● EXERCISE PROMPT: In the entries below, find the line containing "How do I perform: Duplicate" and the line containing "Click the Benfica eagle club crest". Copy those two lines and everything between them exactly, without the pictures.

--- RECORD EXTRACTS Enclosed Below ---

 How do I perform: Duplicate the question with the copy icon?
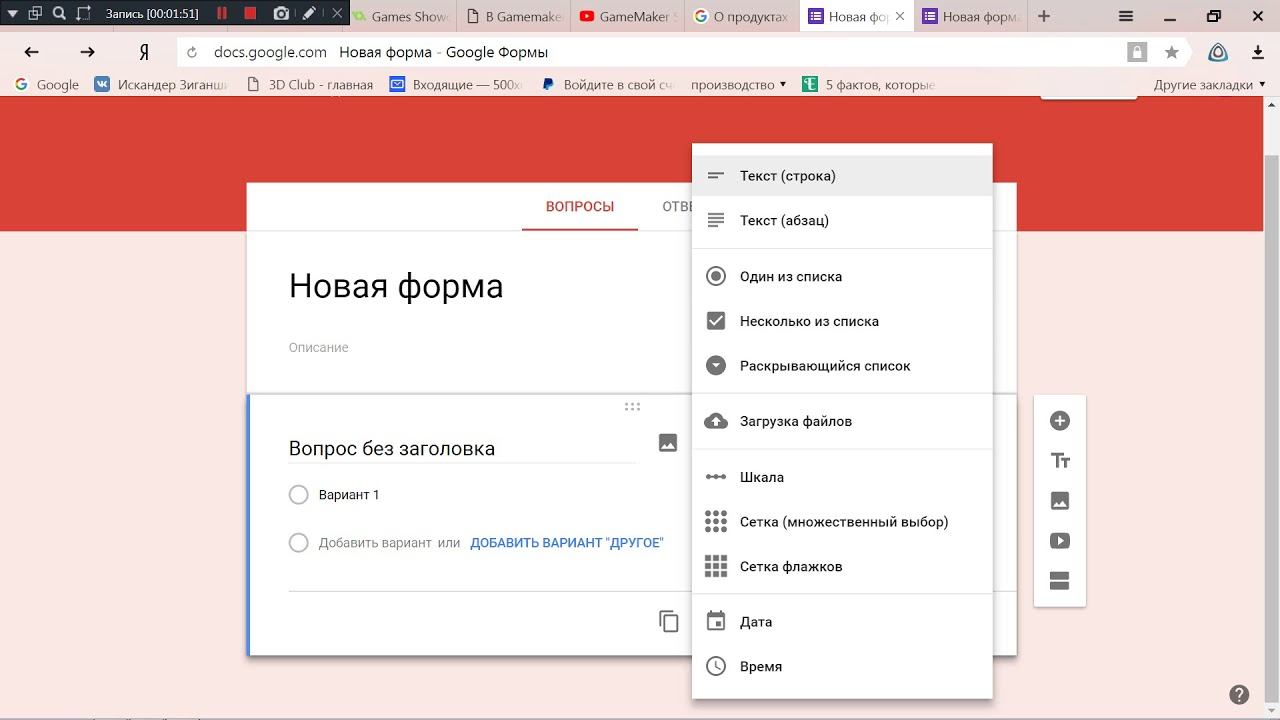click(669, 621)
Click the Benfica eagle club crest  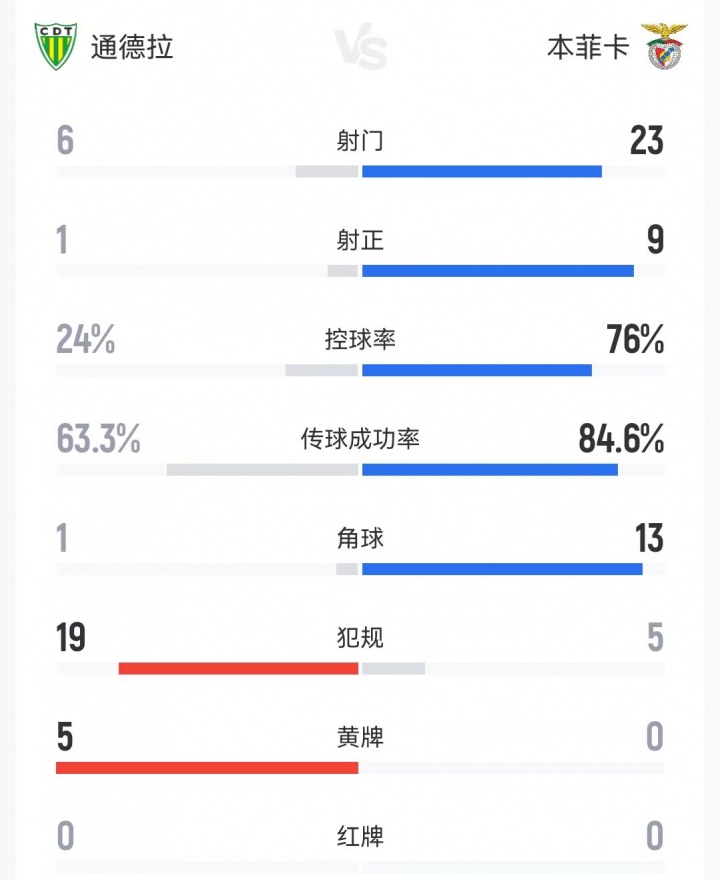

--- End of Enclosed RECORD EXTRACTS ---
--- RECORD EXTRACTS Enclosed Below ---

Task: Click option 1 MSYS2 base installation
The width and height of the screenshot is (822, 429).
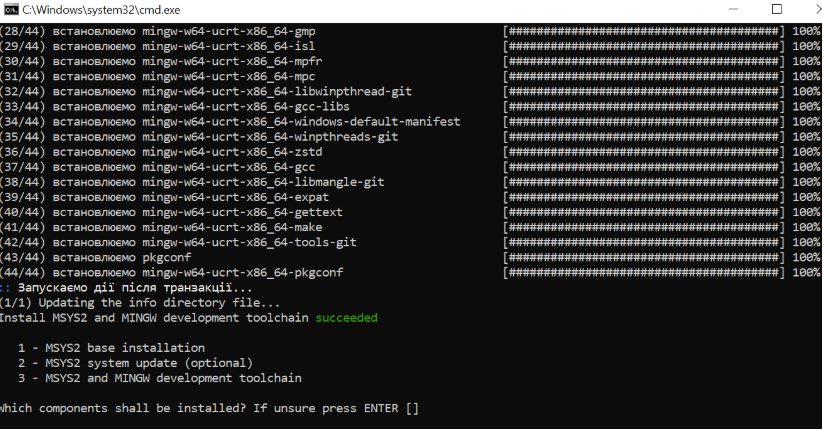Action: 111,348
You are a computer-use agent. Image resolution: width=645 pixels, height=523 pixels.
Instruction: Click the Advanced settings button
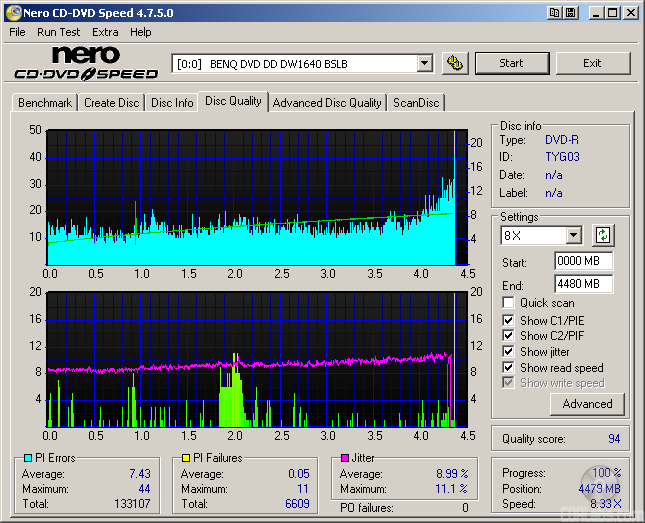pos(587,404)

--- End of Enclosed RECORD EXTRACTS ---

● RESULT OF THE TASK:
 How do I perform: Duplicate the question with the copy icon?
click(669, 621)
Click the Benfica eagle club crest  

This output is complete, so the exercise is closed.